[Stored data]
* * * * *

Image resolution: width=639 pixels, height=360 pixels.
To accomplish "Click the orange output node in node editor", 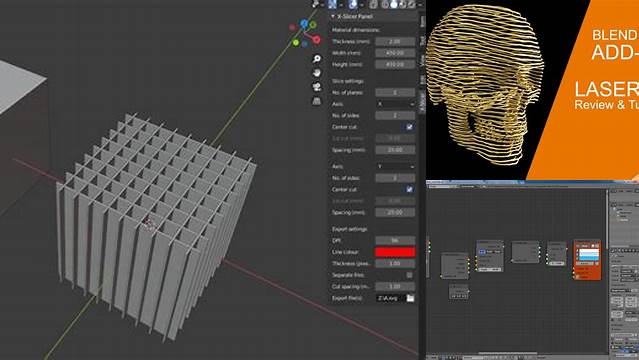I will point(587,260).
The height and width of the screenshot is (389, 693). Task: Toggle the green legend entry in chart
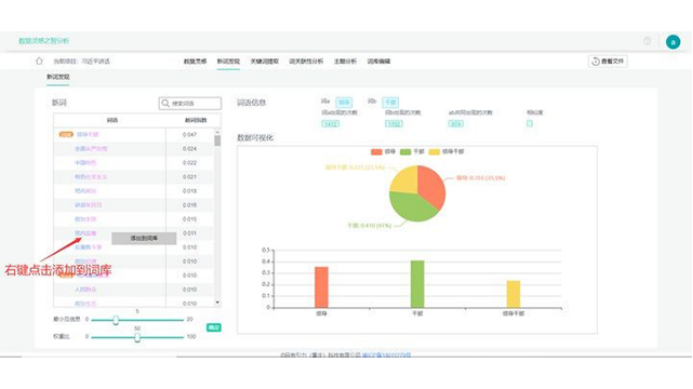pyautogui.click(x=405, y=152)
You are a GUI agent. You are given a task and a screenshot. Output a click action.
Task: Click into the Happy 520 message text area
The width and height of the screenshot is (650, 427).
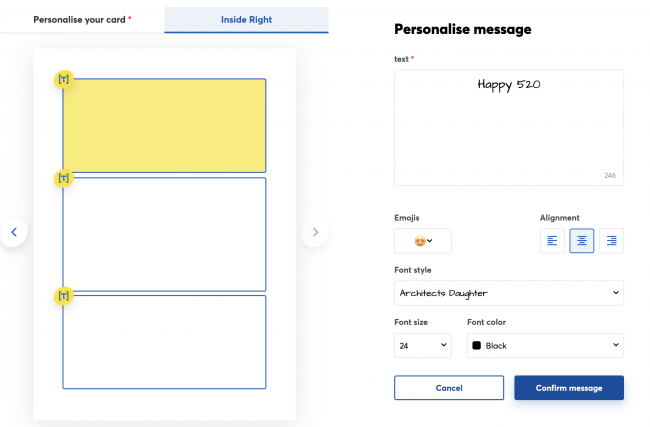(509, 128)
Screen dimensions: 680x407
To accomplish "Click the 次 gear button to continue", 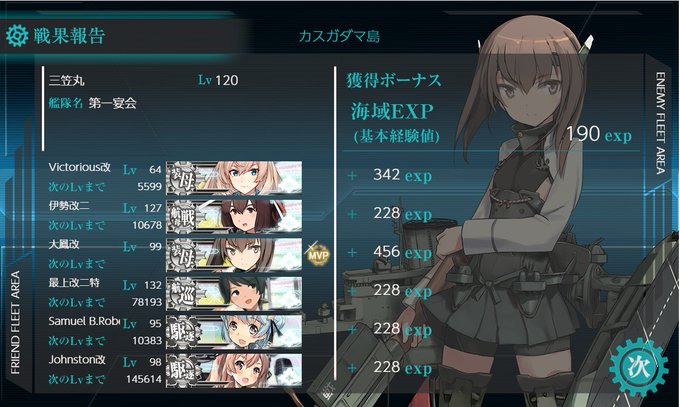I will pos(638,367).
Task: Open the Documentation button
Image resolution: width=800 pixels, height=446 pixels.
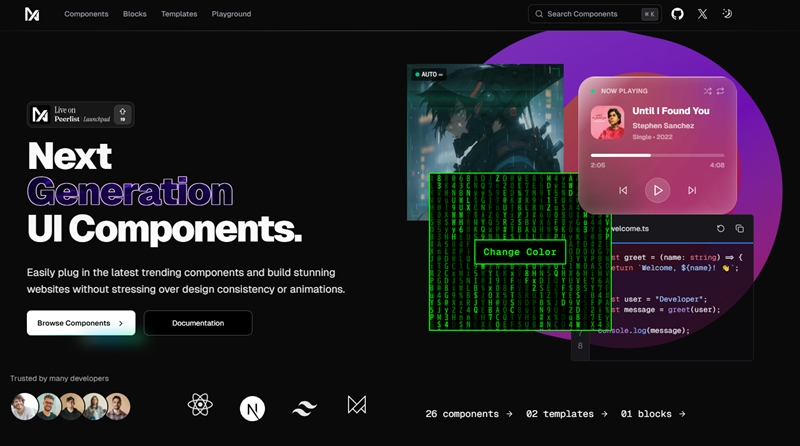Action: 198,323
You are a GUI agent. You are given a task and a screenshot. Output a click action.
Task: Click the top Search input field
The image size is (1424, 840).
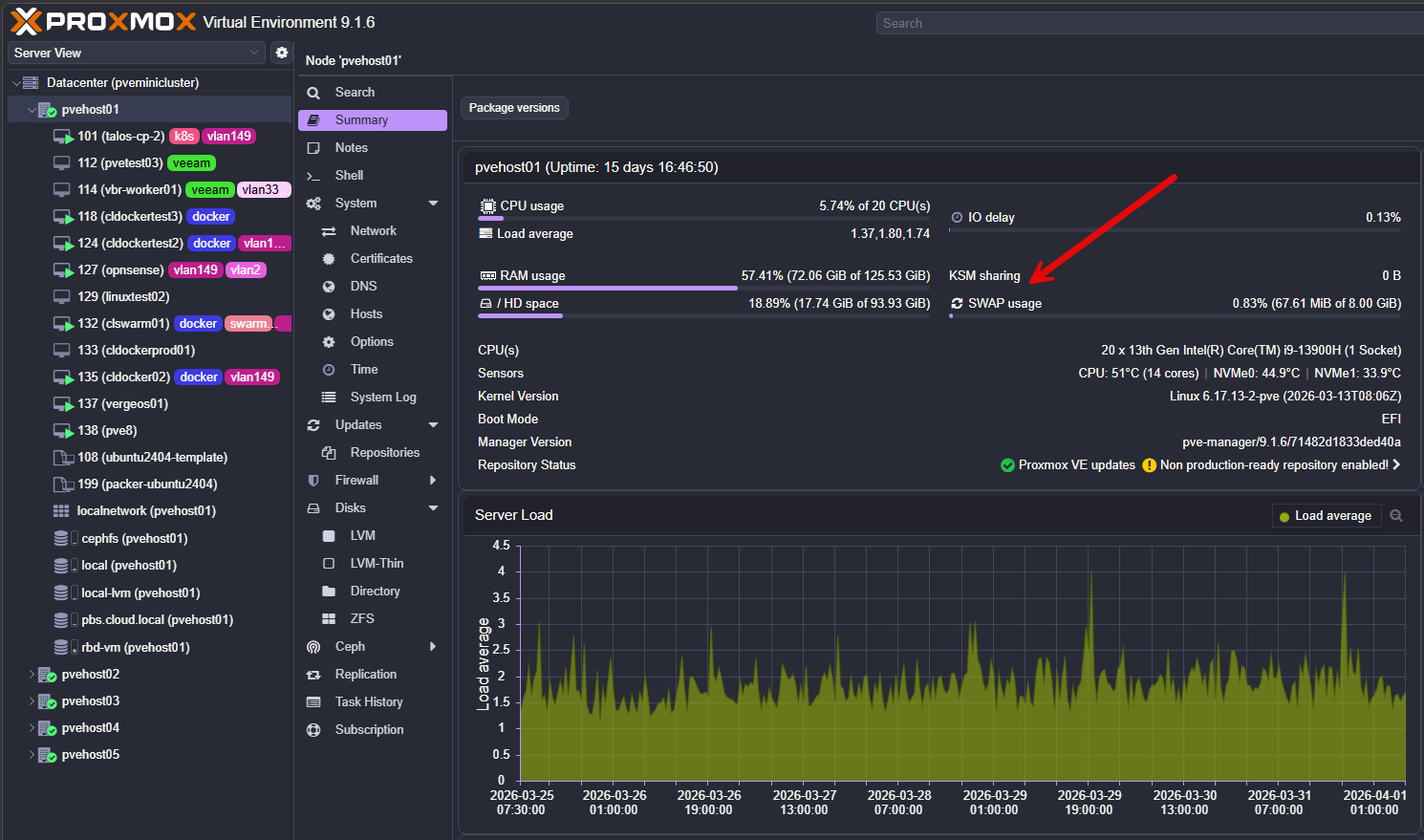[1147, 23]
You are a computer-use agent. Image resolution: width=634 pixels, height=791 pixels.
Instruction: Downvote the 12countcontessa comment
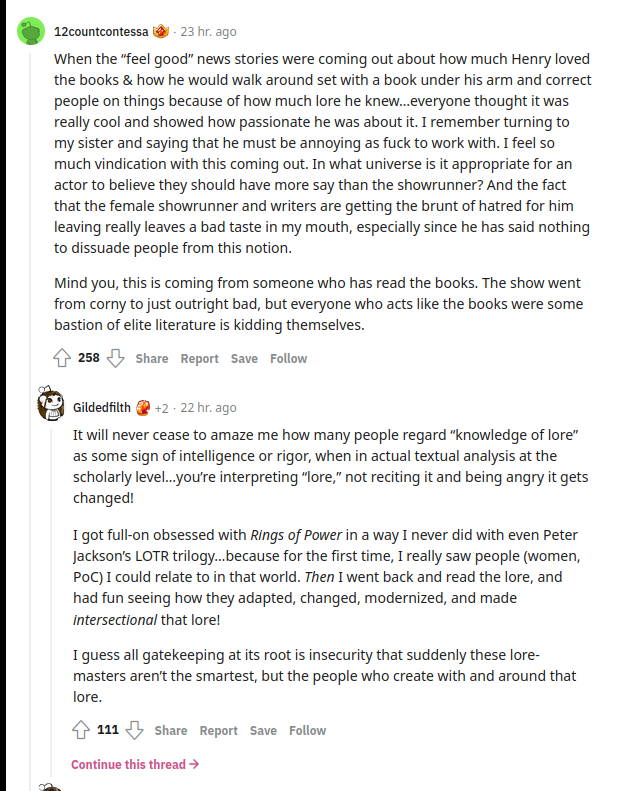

* * * * *

Emit the lines of the data above from the one containing "The image size is (1424, 840)." through its final line, both endpoints included. Pictures do not belong in the output.

» Reply to the exercise:
The image size is (1424, 840).
[1147, 23]
You are a computer-use agent. Image resolution: width=634 pixels, height=791 pixels.
Instruction: Downvote the 12countcontessa comment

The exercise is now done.